■ **GIVEN RECORDS**:
◆ ◆ ◆

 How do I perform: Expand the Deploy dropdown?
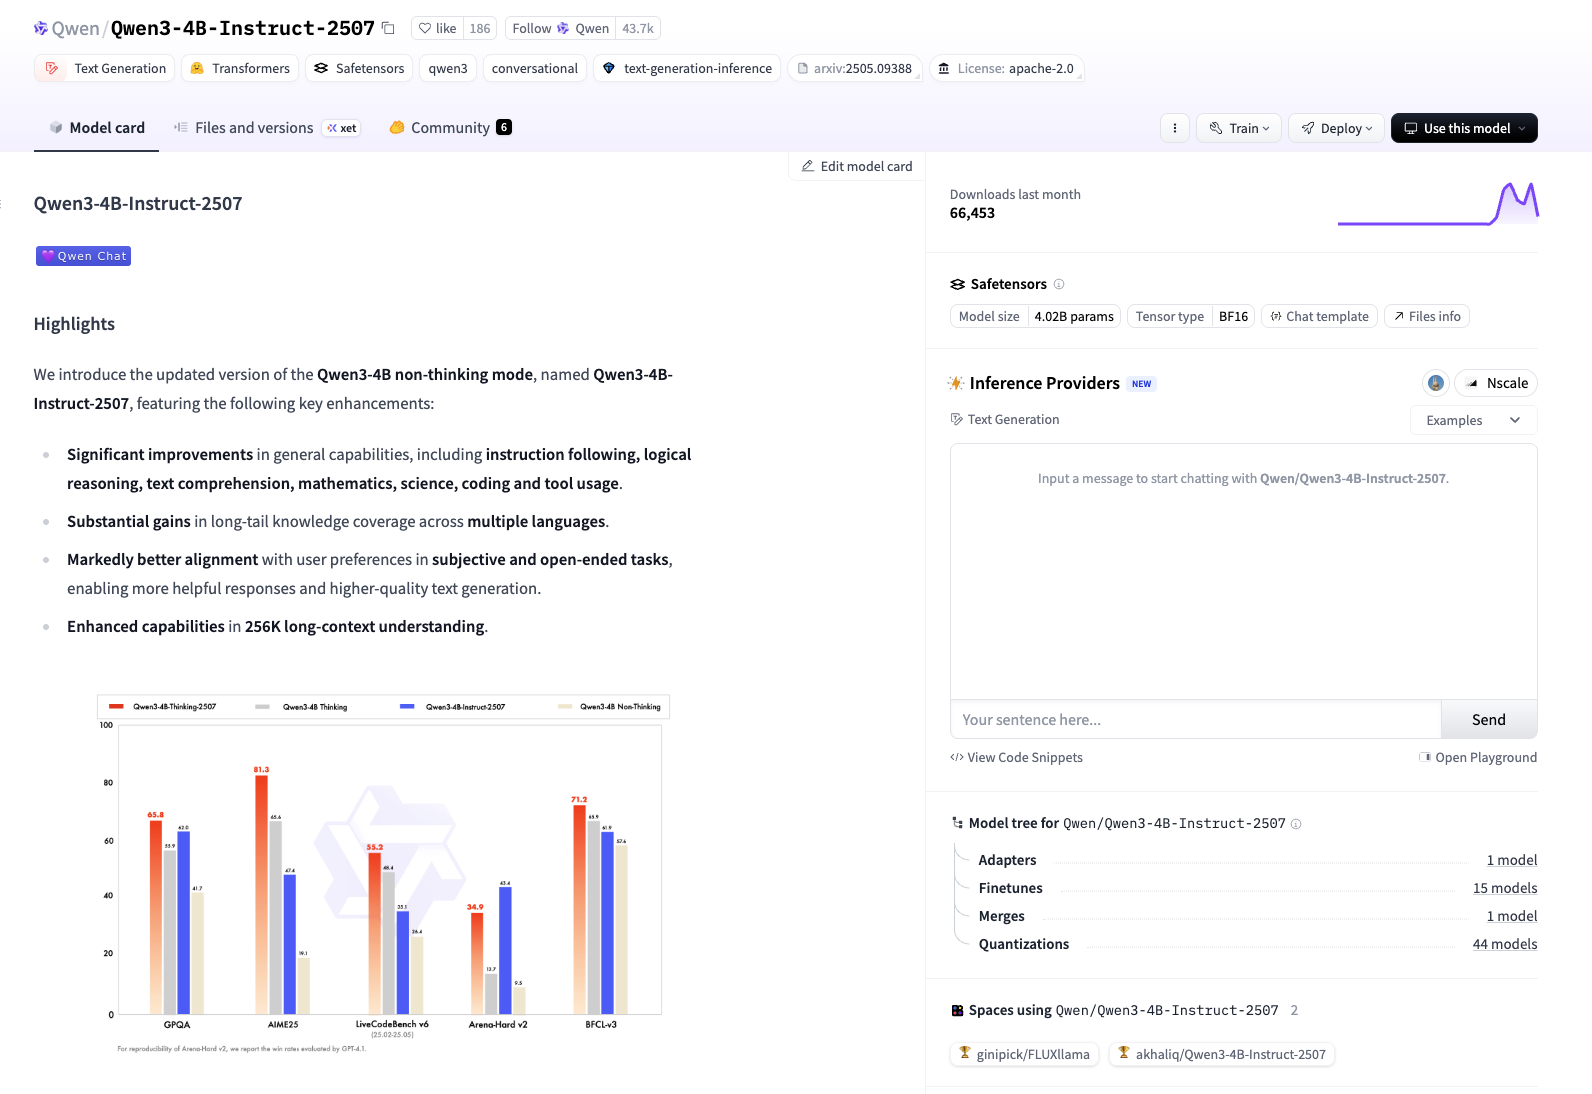1337,128
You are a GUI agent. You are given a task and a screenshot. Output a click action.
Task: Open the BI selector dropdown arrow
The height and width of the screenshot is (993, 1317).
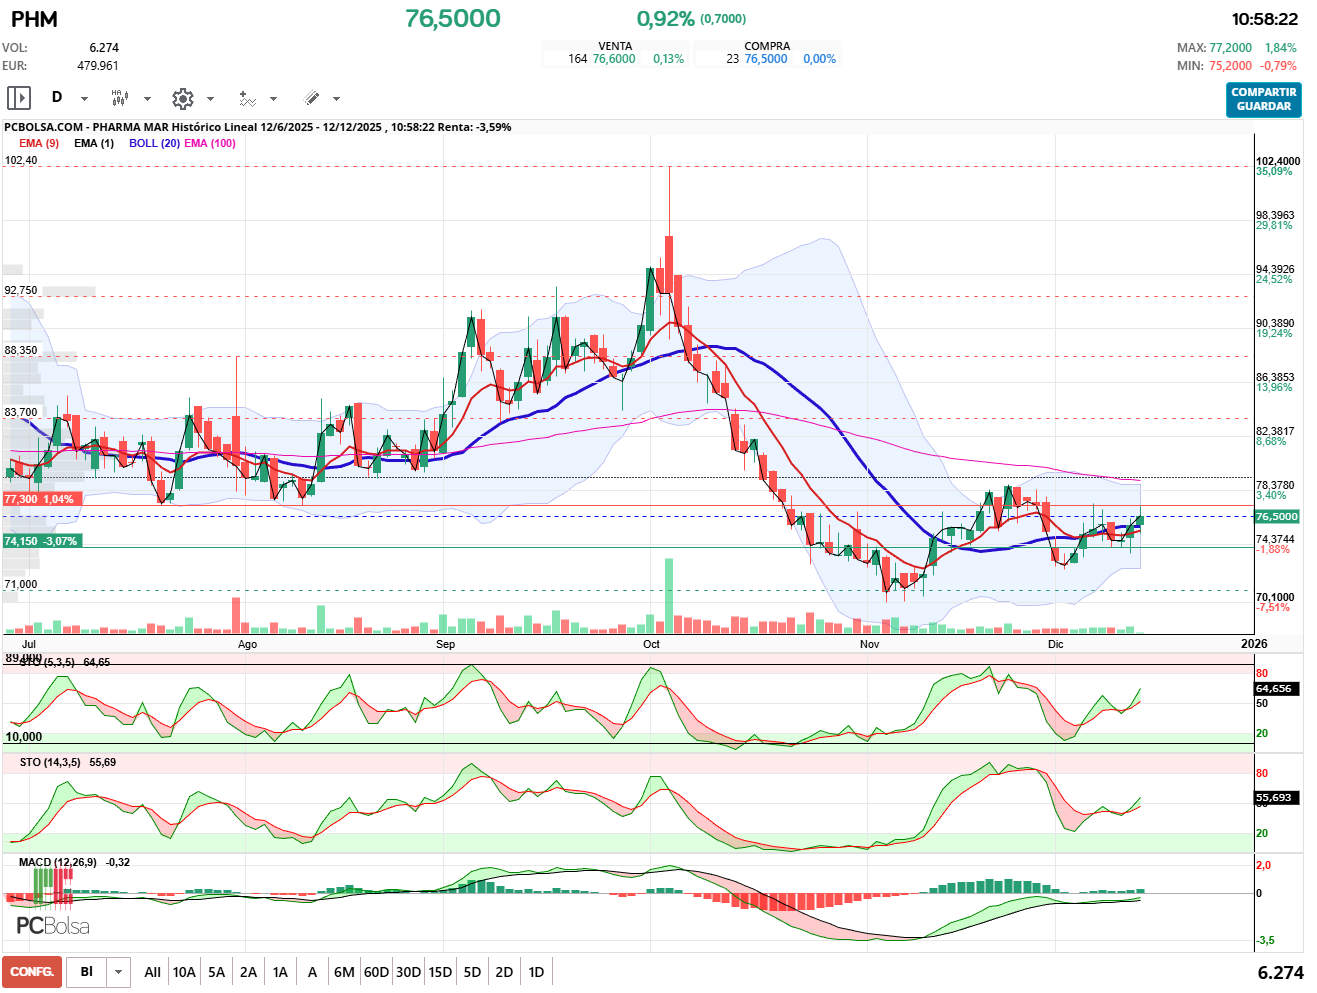(119, 972)
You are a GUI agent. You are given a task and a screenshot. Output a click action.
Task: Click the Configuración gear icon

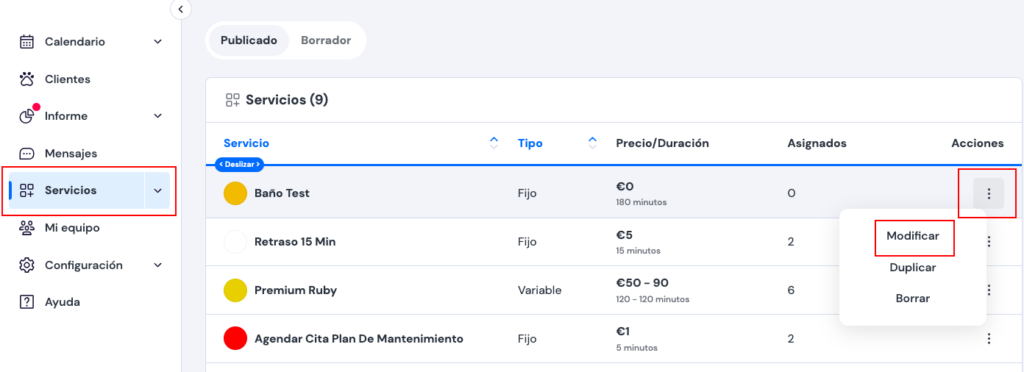click(x=27, y=265)
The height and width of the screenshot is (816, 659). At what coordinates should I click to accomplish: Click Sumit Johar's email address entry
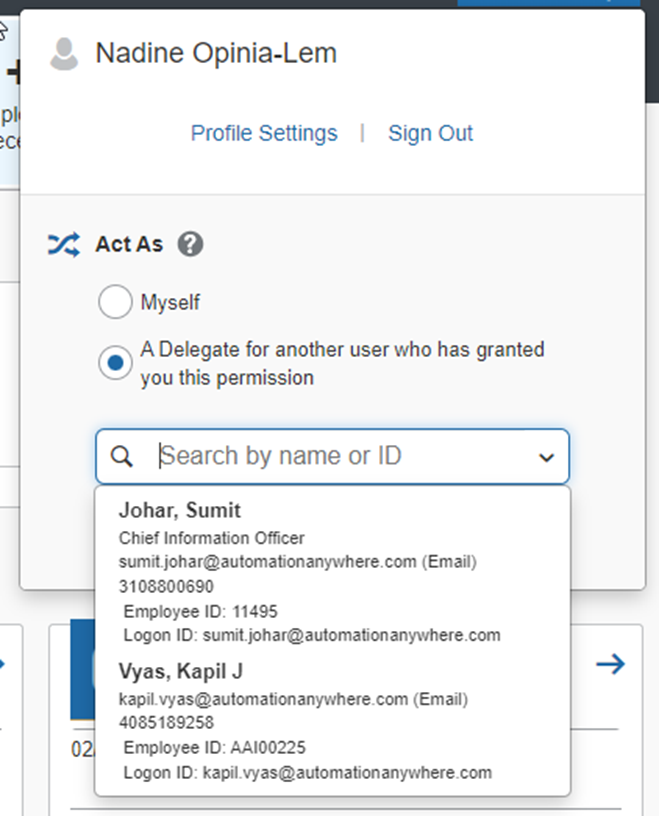298,562
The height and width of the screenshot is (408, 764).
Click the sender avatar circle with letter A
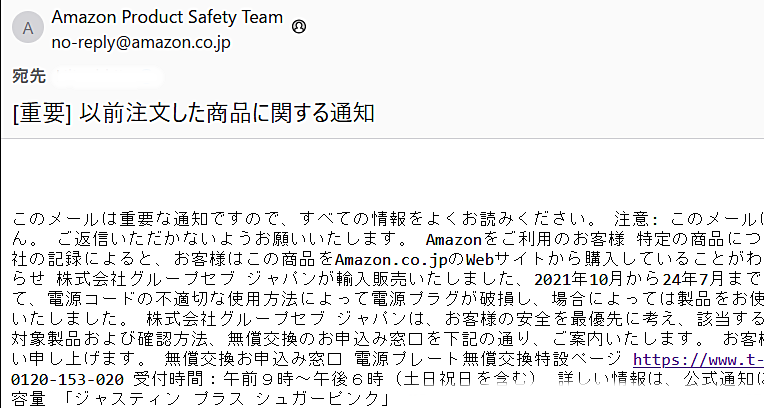pyautogui.click(x=27, y=29)
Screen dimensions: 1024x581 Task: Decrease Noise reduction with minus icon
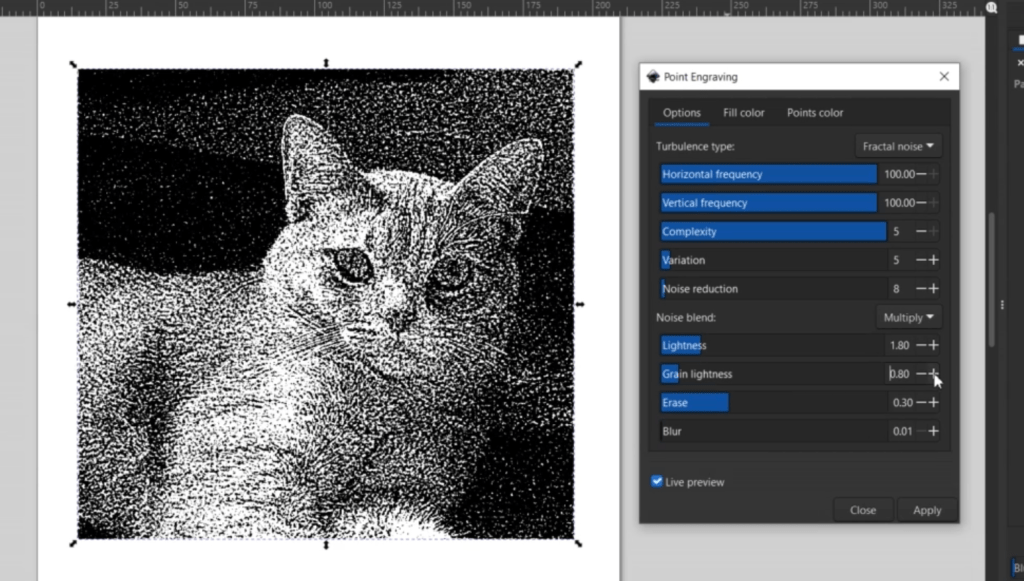[x=920, y=289]
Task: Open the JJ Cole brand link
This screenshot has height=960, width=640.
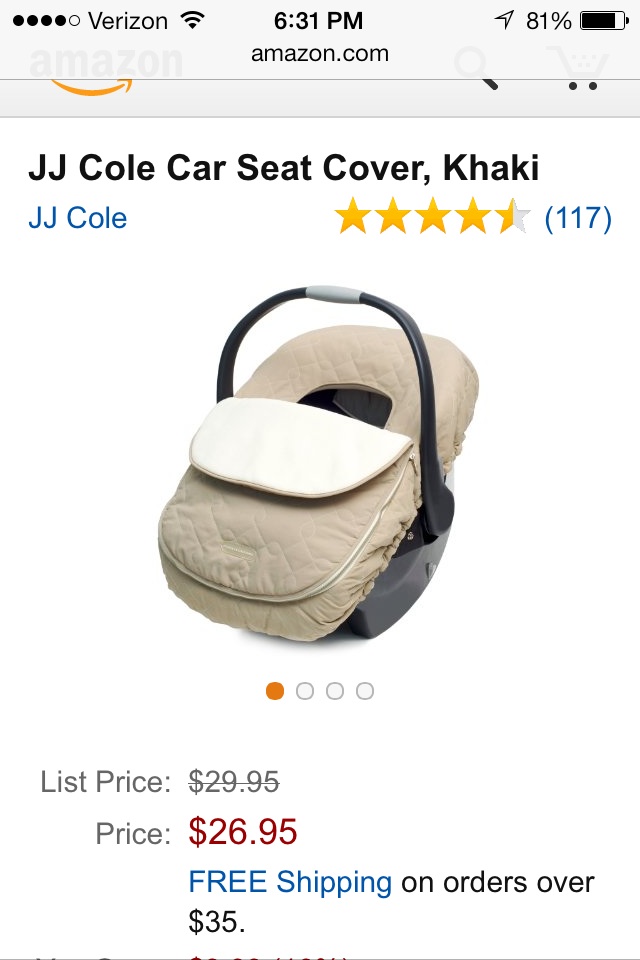Action: tap(78, 218)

◆ ◆ ◆

Pick out each line of the listing above that contains the string "with", and treat uppercase and lowercase letters as different.

Click the sender avatar circle with letter A
Screen dimensions: 1024x581 Task: Decrease Noise reduction with minus icon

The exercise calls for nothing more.